**REQUIRED ACTIONS**.
• A. Summarize the excerpt on literary contest references in two sentences.
• B. Answer these questions using the excerpt on literary contest references:
(i) According to rumor, what are reference requests occasionally used as?
(ii) What return address might lead judges to set aside an entry?
(iii) What kind of group does the writer suggest joining?
• C. Carry the excerpt on literary contest references forward by a few paragraphs, starting after its final sentence.

**EXCERPT PROVIDED**.

▬▬▬▬▬▬

Personally, I don’t believe that a contest should throw out the work of a William Makepeace Thackeray or an H.G. Wells because they kept mistresses — or to toss Oscar Wilde’s because he didn’t. Or, for that matter, close its entry rolls to a shy, talented kid whose high school English teacher doesn’t happen to like her.
In practice, reference requests are seldom followed up upon, and even less frequently used to disqualify entries before they are read, but one does hear rumors of their occasionally being used as tiebreakers. Contest organizers, too, have many demands upon their time. A good literary contest is not going to go out of its way to do background checks on all of its entrants. Even if they did, they are hardly likely to refuse to read Percy Bysshe Shelley’s entry because of that bottle of laudanum he was fond of carrying in his pocket, or disqualify Emily Dickinson’s poetry submission because her neighbors noticed that she didn’t much like to go outside.
No, they’d wait until the finalist round to do that. (Just kidding. Probably.)
It’s hard to blame the judges for wanting to have enough information on hand for it to be possible for them to do a little checking on the winners, though. They invest a tremendous amount of time and energy into running their contests, you know, many of them on a volunteer basis; surely, they have earned the privilege of ruling out people whose wins might embarrass the organization giving the award,
Oh, you wouldn’t might waking up one day to read in the newspaper that your months of effort resulted in giving your group’s highest accolade to Bigfoot?
For that reason, they might well gently set aside an entry whose return address was a state or federal prison, to minimize the possibility of handing their top honor to someone wearing manacles and accompanied by a guard. It could cut the other way, though: many of us literate folk would prefer to see potential and former felons turn their entries to the gentle arts of the sonnet or the essay over other, less socially-useful pursuits like murdering people with axes, embezzlement, or arson of public buildings.
The moral: if you don’t have friends as disreputable as you are to vouch for you in a reference-requiring contest, you need to get out more — or at least graduate from high school. Join a writers’ group; we write tremendous references for one another.

▬▬▬▬▬▬

**INFORMATION PROVIDED**.
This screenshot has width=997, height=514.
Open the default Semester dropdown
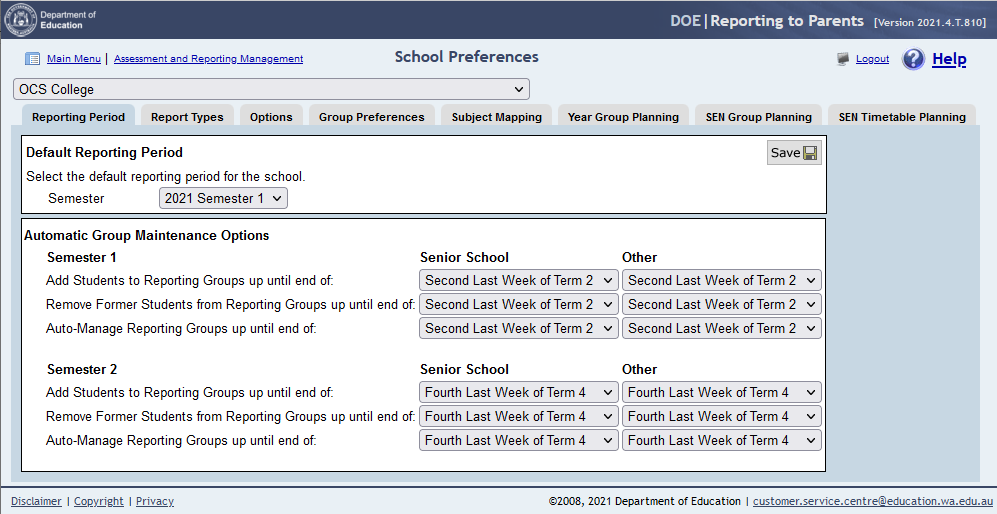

▬▬▬▬▬▬

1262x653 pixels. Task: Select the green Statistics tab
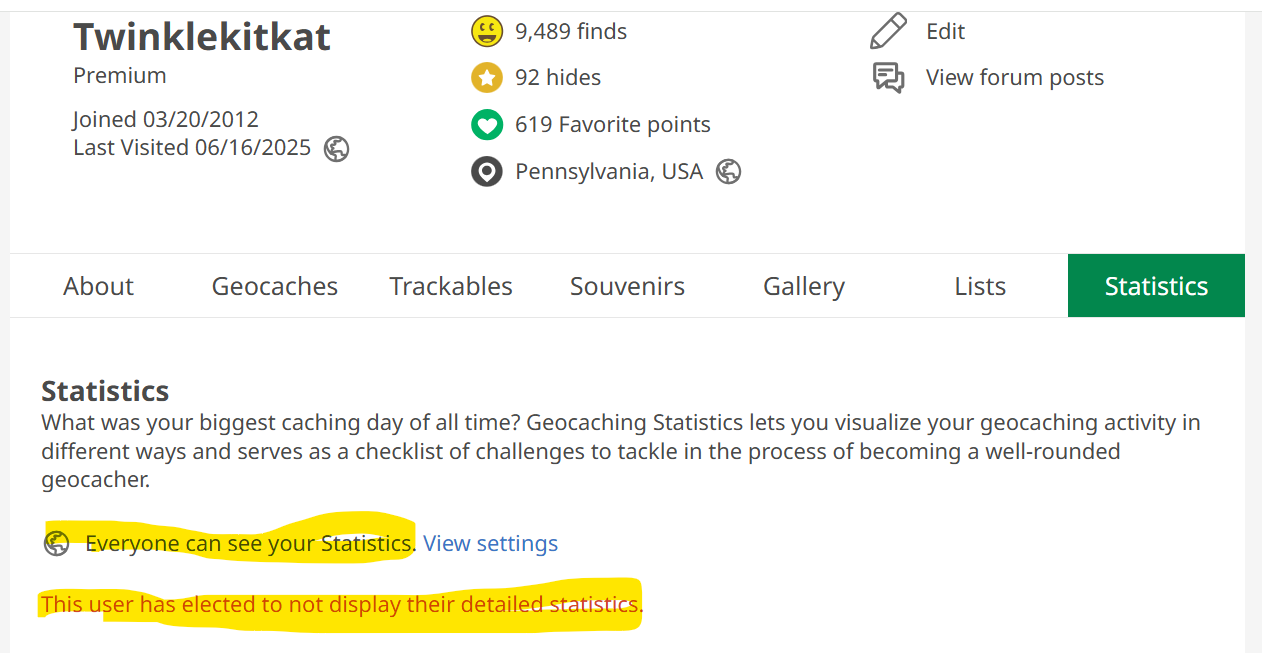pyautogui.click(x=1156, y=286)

▬▬▬▬▬▬

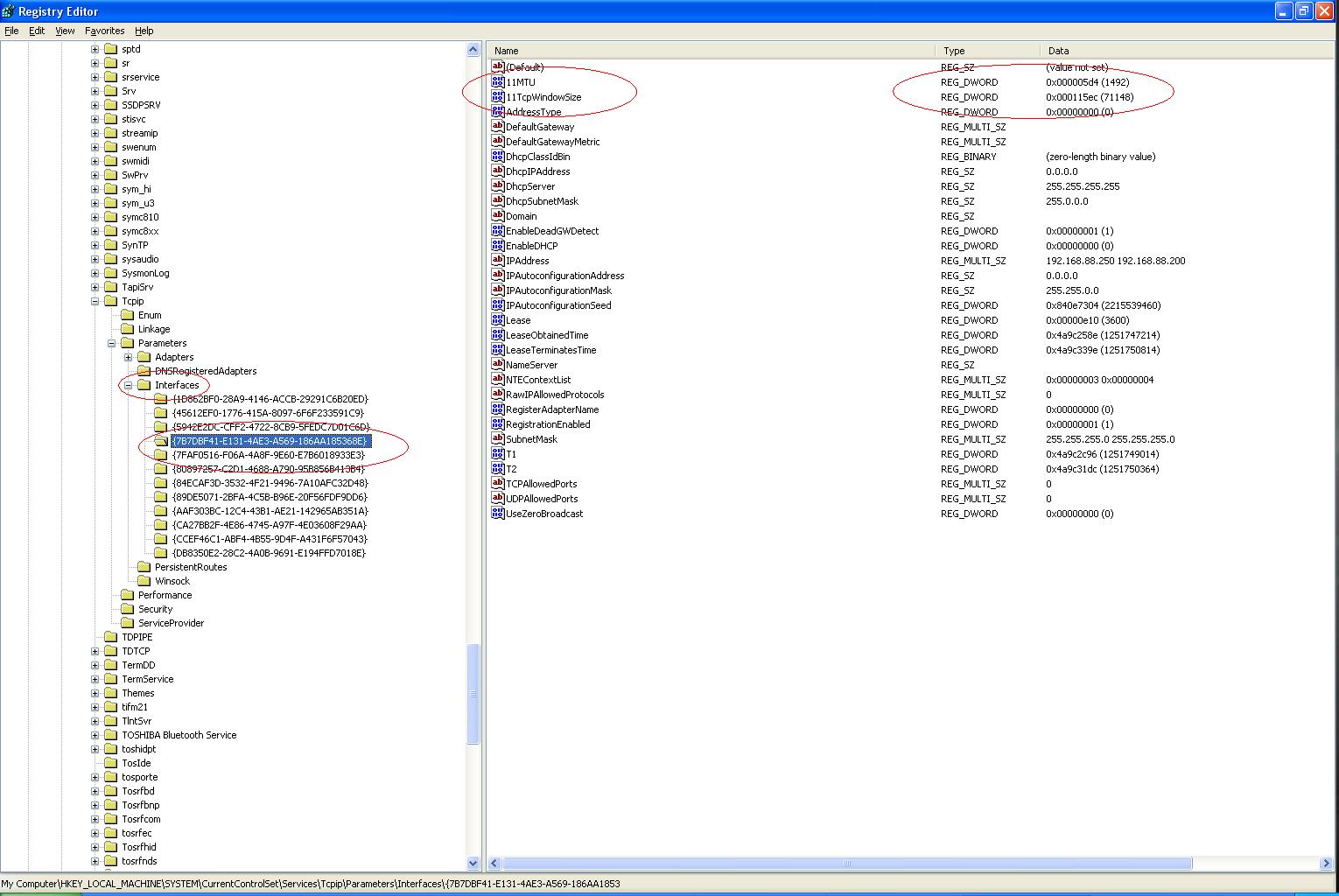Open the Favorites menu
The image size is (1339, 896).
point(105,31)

▬▬▬▬▬▬

**WRITTEN ANSWERS**.
• A. The writer argues that contests should not reject work because of an author's private life, and notes that reference requests are seldom followed up but are rumored to serve occasionally as tiebreakers. Judges may still want to check on winners to avoid embarrassing their organizations, and the writer advises anyone without references to get out more, graduate from high school, or join a writers' group.

• B.
(i) Tiebreakers.
(ii) A state or federal prison.
(iii) A writers' group.

• C.
Contest entry forms frequently ask you to list your writing credentials, interestingly. A trifle bizarre, surely, in contests where the judging is supposed to be blind. Again, perhaps I am suspicious, but I always wonder if entries from authors with previous contest wins or publication credentials go into a different pile than the rest. They shouldn’t, if the judging is genuinely blind.
But to quote the late great Fats Waller, “One never knows, do one?”?
I’m not saying that you should rule out contests that make such requests — but I do think that the more personal information the organization asks for, the more careful your background check on the contest should be. After all, you are giving them enough information to do a fairly thorough one on you.
I can feel some of you tensing up, but rest assured: there are plenty of literary contests — and fellowship competitions, too — out there that are absolutely beyond reproach. By keeping your eye out for warning signs before you sink your valuable time into filling out extensive applications, you will be keeping your work — and your entry fees — out of the hands of the unscrupulous.
And hey, any of you out there who may be considering committing a felony in the days to come: take my advice, and take up short story writing instead. I assure you, everyone will be happier in the long run.
There! That’s another day of crime prevented; my work here is done.
Before you realize that you’ve never seen Superman and me in the same place at the same time, I’m signing off for the night. Keep up the good work!